- DESCRIPTION OF THE TASK: What are the lines from the one containing "This screenshot has height=790, width=1512." through the last line of the records below? Return them exactly, leaving out pictures.
+++
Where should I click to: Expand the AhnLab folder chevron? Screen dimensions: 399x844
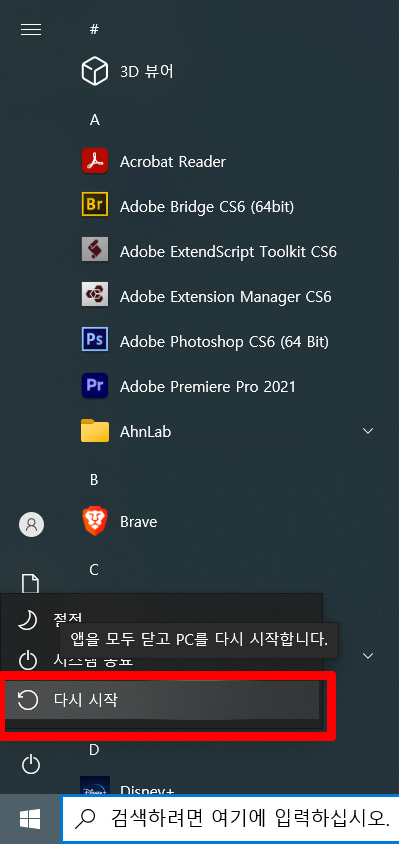pyautogui.click(x=368, y=431)
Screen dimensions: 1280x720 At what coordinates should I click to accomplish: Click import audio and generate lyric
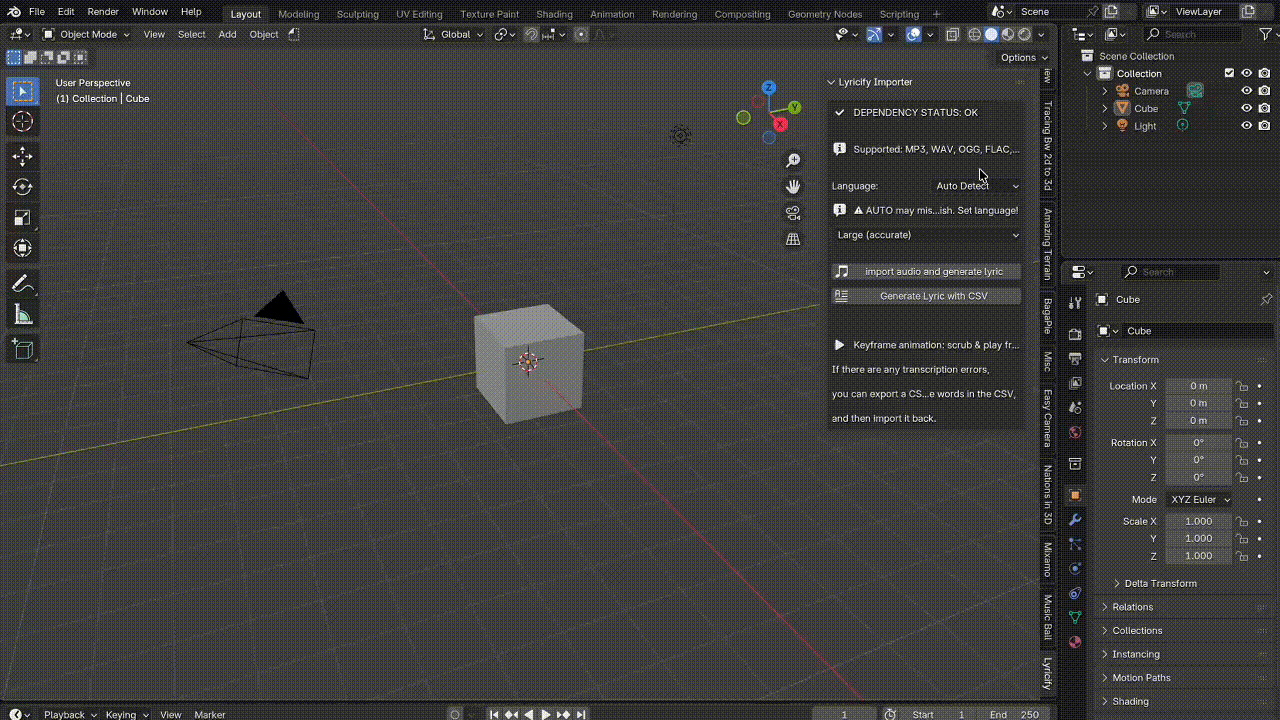[927, 272]
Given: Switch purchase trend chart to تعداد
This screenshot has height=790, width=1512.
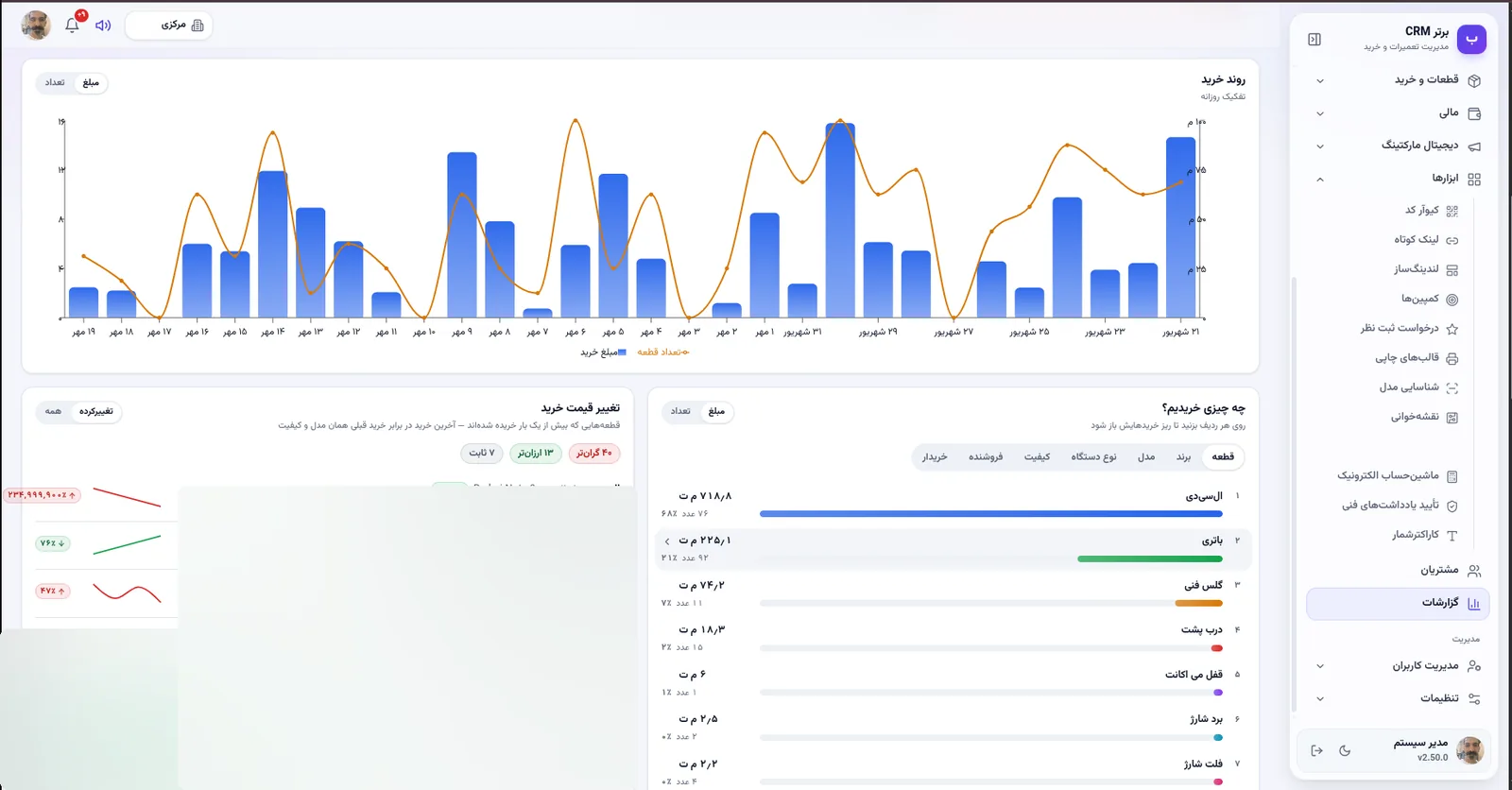Looking at the screenshot, I should point(55,83).
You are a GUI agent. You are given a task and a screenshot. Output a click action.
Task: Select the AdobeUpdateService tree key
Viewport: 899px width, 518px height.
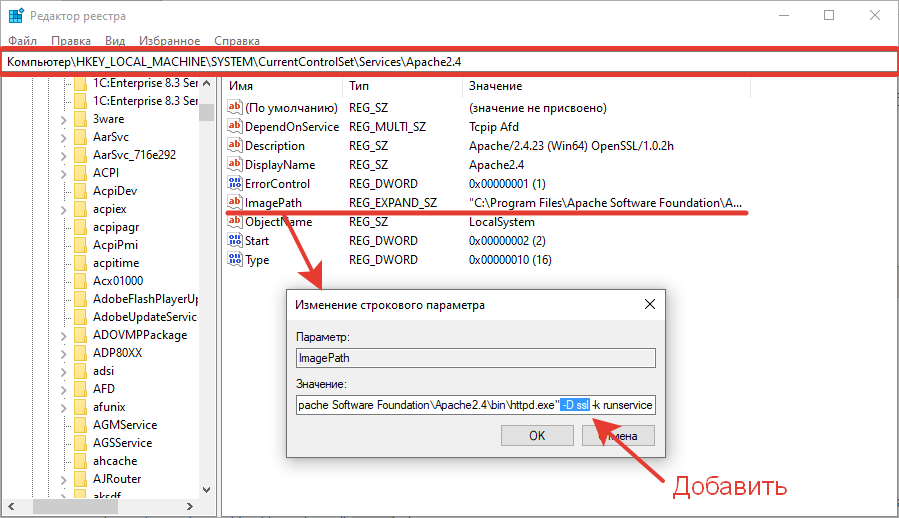[x=145, y=317]
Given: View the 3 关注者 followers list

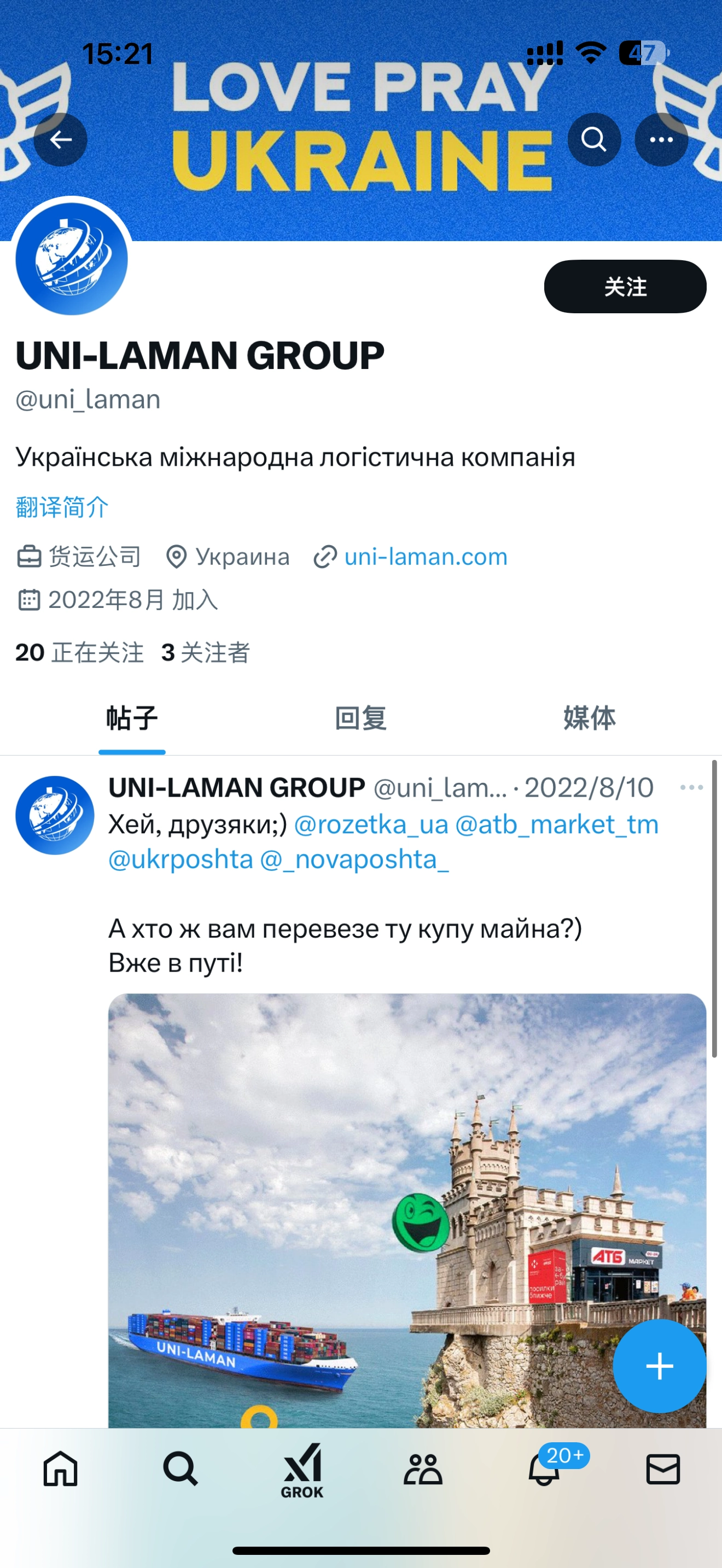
+++
- SOLUTION BELOW:
This screenshot has height=790, width=1512.
Looking at the screenshot, I should point(55,83).
You are a GUI agent. You are given a task and a screenshot. Output a click action.
Task: Select the AdobeUpdateService tree key
Viewport: 899px width, 518px height.
[x=145, y=317]
Given: View the 3 关注者 followers list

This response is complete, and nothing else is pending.